The morning bus makes its drop off and the driver warns the pair that his last pick-up is at 4pm – after that it starts to get dark.

Undeterred, Isabelle leads Will across a field and towards the graffiti-strewn community centre. It’s all boarded up and dilapidated, as are many of the houses nearby. The whole estate seems eerily quiet as they continue to the home of a contact that Isabelle has made – Mr Lowman. She’s keen to interview him as she’s been told he has a secret to share about the estate. But, as they knock on his door, they’re accosted by a group of young kids who inform them that Lowman recently committed suicide.

Sensing suspicion from these territorial juveniles, Isabelle coaxes them into appearing in her documentary and they happily lead her and Will into the woods to show them their collection of dead or dying animals. Suitably shocked, Isabelle asks where their parents are. "They’re all on weed", answers lead kid Mac (Ben Neagen) in an unnervingly casual manner.

Mac takes the filmmakers to his mother’s (Jo Dyson) house, and she is indeed spaced out on the settee. While Will films with increasing unease, Isabelle quizzes the woman on where the weed comes from. She becomes fixated on the whereabouts of its origins – and only we know why.
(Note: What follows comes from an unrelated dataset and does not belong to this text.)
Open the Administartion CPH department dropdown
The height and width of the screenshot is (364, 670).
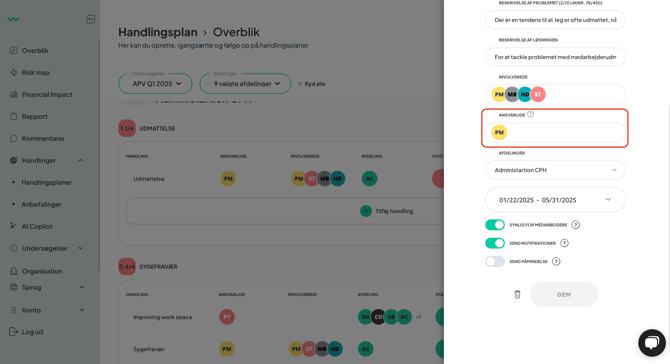pos(555,170)
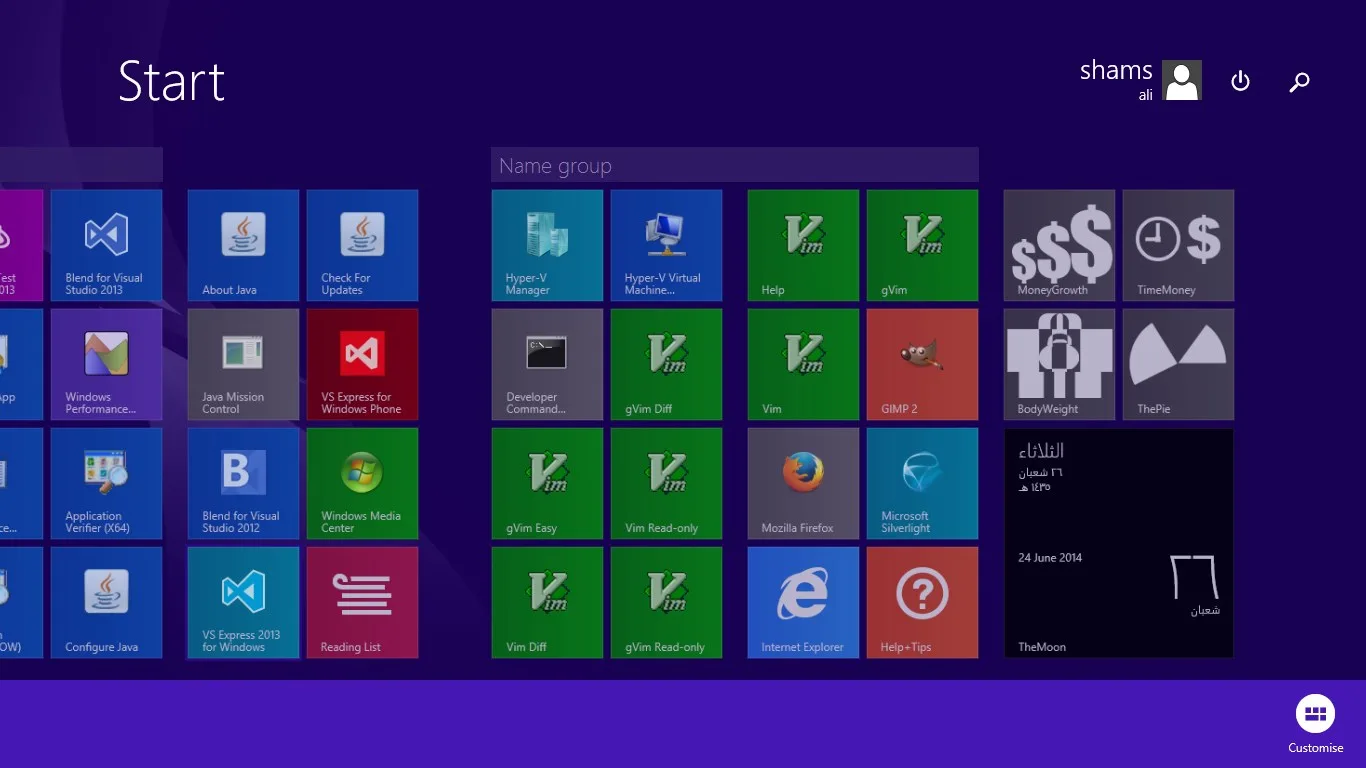
Task: Open the shams user account menu
Action: 1140,80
But Isabelle’s insistence on tracking down said drug den leads to lethal consequences, as the sun goes down and she’s trapped on the estate with a petrified Will, a group of growling Neanderthal-like teenagers and their even weirder parents. Presiding over the whole thing is a strange transvestite who likes to be referred to as Auntie (Paul McNeilly).

My first bit of advice to anyone considering COMMUNITY is: stick with it. It opens with bogus members of the public looking into the camera to offer their opinions on the infamous (fictional) estate. These clips are unconvincing, and the proceeding 15 minutes-or-so really do nothing to quell the notion that this is going to be yet another sub-standard ‘found footage’ turd.
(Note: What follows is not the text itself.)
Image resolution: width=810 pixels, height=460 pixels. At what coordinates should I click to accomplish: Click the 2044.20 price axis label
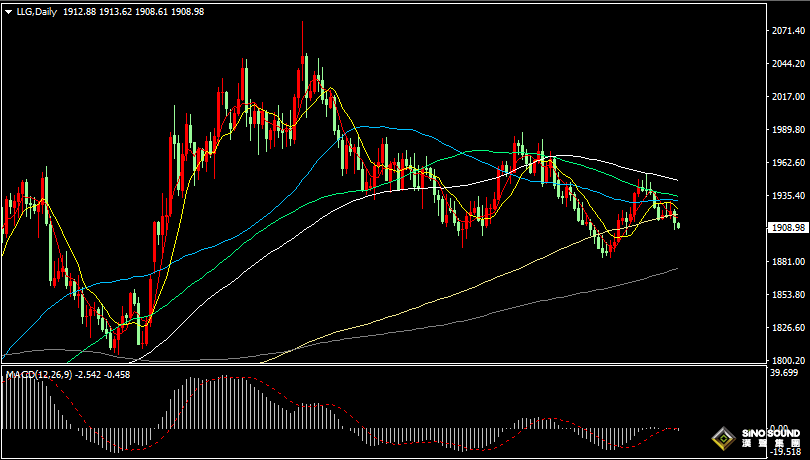pos(788,64)
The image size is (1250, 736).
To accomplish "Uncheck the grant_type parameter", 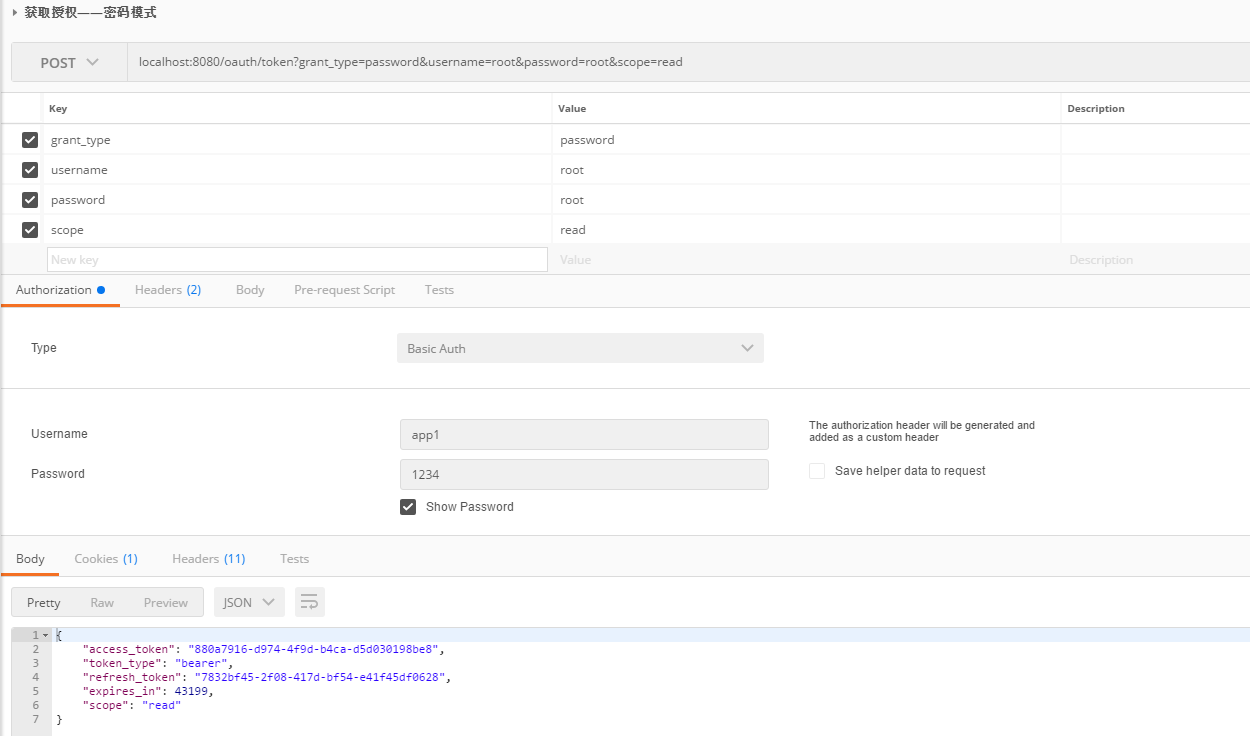I will click(29, 139).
Happily, however, there are very few shots from Will’s camera point of view, and director Jason Ford’s screenplay is capable of keeping the audience constantly guessing as to where the action is headed next. It kicks off like a cross-breeding of EDEN LAKE and THE HILLS HAVE EYES, but by the midway mark has added a dash of MOTEL HELL while temporarily fooling me into thinking we were going to see werewolves, before nodding to the likes of THE TOOLBOX MURDERS and PSYCHO in its latter half.

The cast are generally very good (Terry Bird gets top honours as menacing creep Dumpy), as is Ford’s screenplay. The dialogue is self-reflective at the right times, adding a knowing nod and wink to the more clichéd lines. But if that makes COMMUNITY sound like some post-ironic ‘comedy’ a ’la SCREAM, it’s not: there is occasional humour of the absurdist variety (two characters stripping to their waists and scrapping over who gets to tend to their latest victim next, for example). But, aside from that, the tone of the action is satisfyingly dark and mean.

Despite an apparent low budget, the film also looks very good. It’s slickly edited, well-lit and Aaron Reid’s cinematography emerges as an atmospheric highlight. The estate location, filmed in Basildon, is striking too.

True, there is little logic in the finer points of the script. How come, for example, the estate’s youth are shown as uneducated hicks but can pick up a smartphone – surely an alien concept to a community this deprived and isolated – and use it so knowledgeably? Some may also call Ford’s depiction of the lower-class estate residents as inbred psychopaths as naïve and pompous. Or is it simply his way of having a swipe at right-wing fears? There’s certainly an element of the "hoodie horror" myth running through COMMUNITY’s blood.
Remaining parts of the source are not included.